Data provided =

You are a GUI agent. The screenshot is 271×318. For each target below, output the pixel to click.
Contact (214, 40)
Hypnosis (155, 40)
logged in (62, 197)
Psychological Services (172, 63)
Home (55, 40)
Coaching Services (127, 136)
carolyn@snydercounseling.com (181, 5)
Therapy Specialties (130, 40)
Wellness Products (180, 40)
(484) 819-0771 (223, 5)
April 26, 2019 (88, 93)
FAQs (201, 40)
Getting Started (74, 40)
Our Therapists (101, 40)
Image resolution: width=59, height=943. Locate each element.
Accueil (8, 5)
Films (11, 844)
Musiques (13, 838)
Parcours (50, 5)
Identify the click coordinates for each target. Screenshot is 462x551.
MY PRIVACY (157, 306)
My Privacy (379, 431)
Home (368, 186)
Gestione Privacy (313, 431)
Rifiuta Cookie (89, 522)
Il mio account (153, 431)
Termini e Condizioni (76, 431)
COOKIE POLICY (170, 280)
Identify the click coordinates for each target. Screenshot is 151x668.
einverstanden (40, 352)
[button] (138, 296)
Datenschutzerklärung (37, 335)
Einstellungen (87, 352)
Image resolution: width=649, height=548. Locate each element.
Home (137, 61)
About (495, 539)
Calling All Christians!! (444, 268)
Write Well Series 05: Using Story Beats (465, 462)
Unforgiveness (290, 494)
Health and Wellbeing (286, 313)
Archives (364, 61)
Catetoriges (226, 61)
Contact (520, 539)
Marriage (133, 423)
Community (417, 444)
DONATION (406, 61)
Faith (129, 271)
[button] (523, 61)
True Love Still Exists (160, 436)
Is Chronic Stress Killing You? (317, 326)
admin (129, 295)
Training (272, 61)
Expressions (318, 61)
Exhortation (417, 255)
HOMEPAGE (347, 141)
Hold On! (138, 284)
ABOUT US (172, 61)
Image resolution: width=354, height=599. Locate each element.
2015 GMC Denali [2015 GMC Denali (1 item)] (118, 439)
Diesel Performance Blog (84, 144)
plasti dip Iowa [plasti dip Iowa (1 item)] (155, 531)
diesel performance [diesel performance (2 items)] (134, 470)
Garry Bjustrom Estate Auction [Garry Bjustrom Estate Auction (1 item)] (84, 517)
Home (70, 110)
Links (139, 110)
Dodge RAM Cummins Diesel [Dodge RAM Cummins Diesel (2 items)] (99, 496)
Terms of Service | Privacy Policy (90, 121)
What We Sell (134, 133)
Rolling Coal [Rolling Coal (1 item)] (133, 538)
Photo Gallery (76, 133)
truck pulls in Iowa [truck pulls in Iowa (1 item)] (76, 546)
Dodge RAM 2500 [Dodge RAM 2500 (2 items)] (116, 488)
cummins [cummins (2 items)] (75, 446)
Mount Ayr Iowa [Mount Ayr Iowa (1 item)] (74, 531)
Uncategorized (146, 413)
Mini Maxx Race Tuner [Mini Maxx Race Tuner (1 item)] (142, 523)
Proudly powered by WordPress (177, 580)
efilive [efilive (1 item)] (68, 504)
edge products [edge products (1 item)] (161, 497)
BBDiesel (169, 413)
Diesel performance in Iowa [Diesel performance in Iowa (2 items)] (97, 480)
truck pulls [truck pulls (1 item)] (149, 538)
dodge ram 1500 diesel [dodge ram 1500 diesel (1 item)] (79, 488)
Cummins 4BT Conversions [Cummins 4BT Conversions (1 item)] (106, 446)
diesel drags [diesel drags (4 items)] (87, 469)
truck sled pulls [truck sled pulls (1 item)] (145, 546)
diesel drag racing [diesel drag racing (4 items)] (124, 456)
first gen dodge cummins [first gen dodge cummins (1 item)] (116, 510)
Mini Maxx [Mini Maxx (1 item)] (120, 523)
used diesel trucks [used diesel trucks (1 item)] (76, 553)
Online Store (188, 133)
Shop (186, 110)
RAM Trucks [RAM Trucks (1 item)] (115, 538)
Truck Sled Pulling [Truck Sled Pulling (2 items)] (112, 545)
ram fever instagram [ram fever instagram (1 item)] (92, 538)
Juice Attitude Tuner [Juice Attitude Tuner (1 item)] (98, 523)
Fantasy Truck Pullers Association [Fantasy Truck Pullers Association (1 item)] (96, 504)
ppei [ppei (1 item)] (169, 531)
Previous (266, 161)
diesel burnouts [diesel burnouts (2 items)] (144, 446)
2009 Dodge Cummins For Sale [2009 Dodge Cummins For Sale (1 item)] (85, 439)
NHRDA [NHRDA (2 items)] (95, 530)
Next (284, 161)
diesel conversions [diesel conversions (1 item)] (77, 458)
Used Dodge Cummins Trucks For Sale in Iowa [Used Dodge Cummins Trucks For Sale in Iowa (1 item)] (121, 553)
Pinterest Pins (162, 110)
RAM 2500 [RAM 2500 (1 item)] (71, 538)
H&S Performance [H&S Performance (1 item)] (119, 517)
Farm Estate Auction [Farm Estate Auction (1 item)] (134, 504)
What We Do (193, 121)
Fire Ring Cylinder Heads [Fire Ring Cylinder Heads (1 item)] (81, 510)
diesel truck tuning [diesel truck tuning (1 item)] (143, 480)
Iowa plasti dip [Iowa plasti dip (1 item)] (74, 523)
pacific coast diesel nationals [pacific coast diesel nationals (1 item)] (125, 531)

The request =
Print the lines above exactly as they appear, every one of them.

Reply =
You are a GUI agent. The screenshot is 271×318. For each target below, output the pixel to click.
Contact (214, 40)
Hypnosis (155, 40)
logged in (62, 197)
Psychological Services (172, 63)
Home (55, 40)
Coaching Services (127, 136)
carolyn@snydercounseling.com (181, 5)
Therapy Specialties (130, 40)
Wellness Products (180, 40)
(484) 819-0771 (223, 5)
April 26, 2019 (88, 93)
FAQs (201, 40)
Getting Started (74, 40)
Our Therapists (101, 40)
Image resolution: width=59, height=943. Locate each element.
Accueil (8, 5)
Films (11, 844)
Musiques (13, 838)
Parcours (50, 5)
Identify the click coordinates for each target. Screenshot is 462x551.
MY PRIVACY (157, 306)
My Privacy (379, 431)
Home (368, 186)
Gestione Privacy (313, 431)
Rifiuta Cookie (89, 522)
Il mio account (153, 431)
Termini e Condizioni (76, 431)
COOKIE POLICY (170, 280)
Identify the click coordinates for each target. Screenshot is 151x668.
einverstanden (40, 352)
[button] (138, 296)
Datenschutzerklärung (37, 335)
Einstellungen (87, 352)
Image resolution: width=649, height=548. Locate each element.
Home (137, 61)
About (495, 539)
Calling All Christians!! (444, 268)
Write Well Series 05: Using Story Beats (465, 462)
Unforgiveness (290, 494)
Health and Wellbeing (286, 313)
Archives (364, 61)
Catetoriges (226, 61)
Contact (520, 539)
Marriage (133, 423)
Community (417, 444)
DONATION (406, 61)
Faith (129, 271)
[button] (523, 61)
True Love Still Exists (160, 436)
Is Chronic Stress Killing You? (317, 326)
admin (129, 295)
Training (272, 61)
Expressions (318, 61)
Exhortation (417, 255)
HOMEPAGE (347, 141)
Hold On! (138, 284)
ABOUT US (172, 61)
Image resolution: width=354, height=599. Locate each element.
2015 GMC Denali [2015 GMC Denali (1 item)] (118, 439)
Diesel Performance Blog (84, 144)
plasti dip Iowa [plasti dip Iowa (1 item)] (155, 531)
diesel performance [diesel performance (2 items)] (134, 470)
Garry Bjustrom Estate Auction [Garry Bjustrom Estate Auction (1 item)] (84, 517)
Home (70, 110)
Links (139, 110)
Dodge RAM Cummins Diesel [Dodge RAM Cummins Diesel (2 items)] (99, 496)
Terms of Service | Privacy Policy (90, 121)
What We Sell (134, 133)
Rolling Coal [Rolling Coal (1 item)] (133, 538)
Photo Gallery (76, 133)
truck pulls in Iowa [truck pulls in Iowa (1 item)] (76, 546)
Dodge RAM 2500 [Dodge RAM 2500 (2 items)] (116, 488)
cummins [cummins (2 items)] (75, 446)
Mount Ayr Iowa [Mount Ayr Iowa (1 item)] (74, 531)
Uncategorized (146, 413)
Mini Maxx Race Tuner [Mini Maxx Race Tuner (1 item)] (142, 523)
Proudly powered by WordPress (177, 580)
efilive [efilive (1 item)] (68, 504)
edge products [edge products (1 item)] (161, 497)
BBDiesel (169, 413)
Diesel performance in Iowa [Diesel performance in Iowa (2 items)] (97, 480)
truck pulls [truck pulls (1 item)] (149, 538)
dodge ram 1500 diesel [dodge ram 1500 diesel (1 item)] (79, 488)
Cummins 4BT Conversions [Cummins 4BT Conversions (1 item)] (106, 446)
diesel drags [diesel drags (4 items)] (87, 469)
truck sled pulls [truck sled pulls (1 item)] (145, 546)
diesel drag racing [diesel drag racing (4 items)] (124, 456)
first gen dodge cummins [first gen dodge cummins (1 item)] (116, 510)
Mini Maxx [Mini Maxx (1 item)] (120, 523)
used diesel trucks [used diesel trucks (1 item)] (76, 553)
Online Store (188, 133)
Shop (186, 110)
RAM Trucks [RAM Trucks (1 item)] (115, 538)
Truck Sled Pulling [Truck Sled Pulling (2 items)] (112, 545)
ram fever instagram [ram fever instagram (1 item)] (92, 538)
Juice Attitude Tuner [Juice Attitude Tuner (1 item)] (98, 523)
Fantasy Truck Pullers Association [Fantasy Truck Pullers Association (1 item)] (96, 504)
ppei [ppei (1 item)] (169, 531)
Previous (266, 161)
diesel burnouts [diesel burnouts (2 items)] (144, 446)
2009 Dodge Cummins For Sale [2009 Dodge Cummins For Sale (1 item)] (85, 439)
NHRDA [NHRDA (2 items)] (95, 530)
Next (284, 161)
diesel conversions [diesel conversions (1 item)] (77, 458)
Used Dodge Cummins Trucks For Sale in Iowa [Used Dodge Cummins Trucks For Sale in Iowa (1 item)] (121, 553)
Pinterest Pins (162, 110)
RAM 2500 [RAM 2500 (1 item)] (71, 538)
H&S Performance [H&S Performance (1 item)] (119, 517)
Farm Estate Auction [Farm Estate Auction (1 item)] (134, 504)
What We Do (193, 121)
Fire Ring Cylinder Heads [Fire Ring Cylinder Heads (1 item)] (81, 510)
diesel truck tuning [diesel truck tuning (1 item)] (143, 480)
Iowa plasti dip [Iowa plasti dip (1 item)] (74, 523)
pacific coast diesel nationals [pacific coast diesel nationals (1 item)] (125, 531)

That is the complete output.